**Exercises**:
1 – Summarize the passage on the same-sex marriage case in two sentences.
2 – In the passage on the same-sex marriage case, which case did the Supreme Court decide in 2013?
3 – Carry on the passage about Chief Justice Roberts and same-sex marriage from where it stops.

**Passage**:

[start]

Joseph Landau wrote an op-ed for the New York Times about the possibility of Chief Justice John Roberts voting for same-sex marriage in the Supreme Court case of Obergefell v. Hodges.
ON Tuesday, when advocates press the United States Supreme Court for a nationwide right to marry for same-sex couples, they and their supporters will have reason to be optimistic. Since the court decided United States v. Windsor in 2013, a vast majority of state and lower federal courts — not to mention the wider public — have embraced the overwhelming moral, logical and evidentiary case for the freedom to marry.
The litigants hope to persuade the swing justice, Anthony M. Kennedy, who has written three previous opinions affirming gay rights, and his four more liberal colleagues. But what about Chief Justice John G. Roberts Jr.?

[end]

**Stored data**:

[start]

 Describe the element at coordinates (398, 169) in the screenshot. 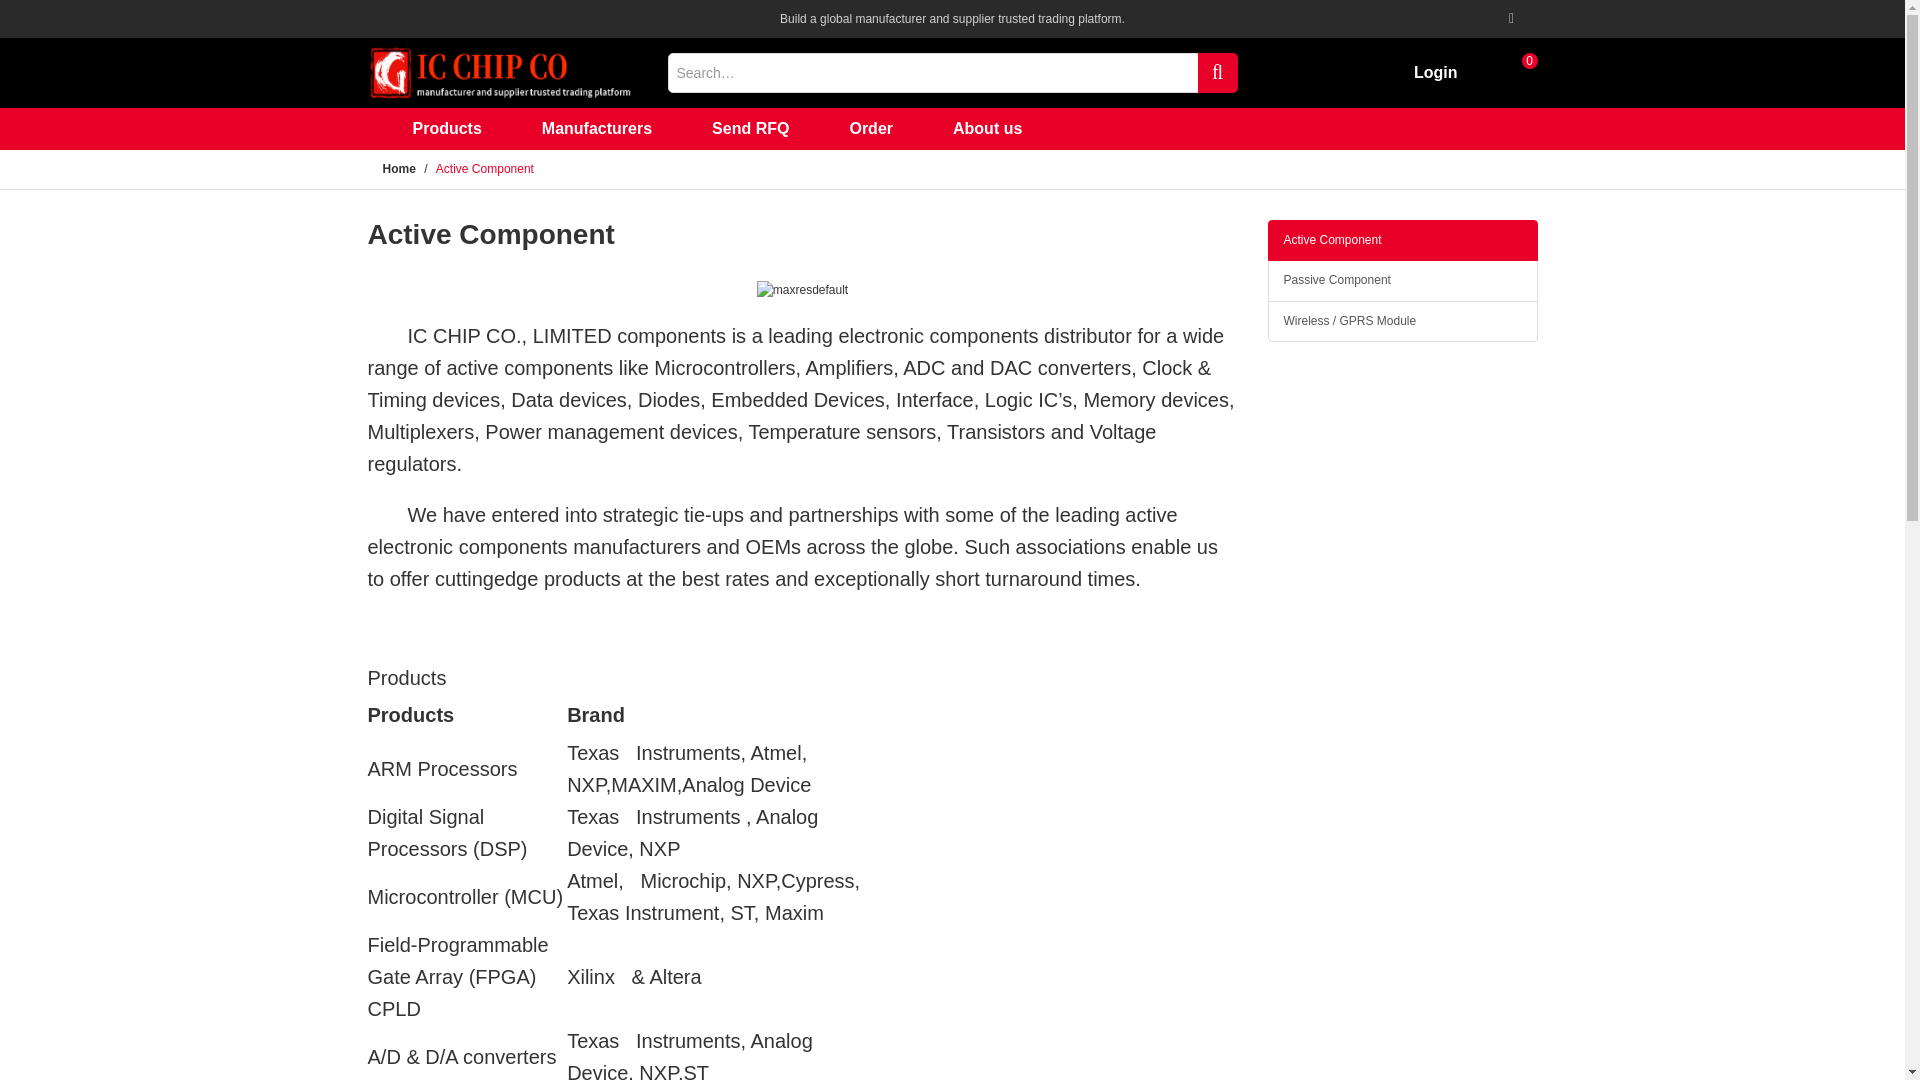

[end]

**Final answers**:
1 – Joseph Landau wrote a New York Times op-ed about whether Chief Justice John Roberts might vote for same-sex marriage in Obergefell v. Hodges. Since United States v. Windsor in 2013, most state and lower federal courts and the wider public have embraced the freedom to marry, and the litigants hope to persuade Justice Anthony M. Kennedy and the four more liberal justices, leaving open the question of Roberts.

2 – United States v. Windsor.

3 –
In Windsor, five justices ruled that Section 3 of the Defense of Marriage Act, which refused federal recognition of same-sex couples with valid marriages, violated the Fifth Amendment. Chief Justice Roberts dissented, but he focused primarily on procedural issues — leading some observers, like the Slate writer Mark Joseph Stern, to speculate that he could come around this time.
Others have wondered whether Chief Justice Roberts was instrumental in the Supreme Court’s decision last year to not review appeals of lower court rulings upholding the right of same-sex couples to marry. In the wake of those rulings, the number of states with same-sex marriage rose to 37 from 19 — making it easier for the court to now make marriage equality the law of the land.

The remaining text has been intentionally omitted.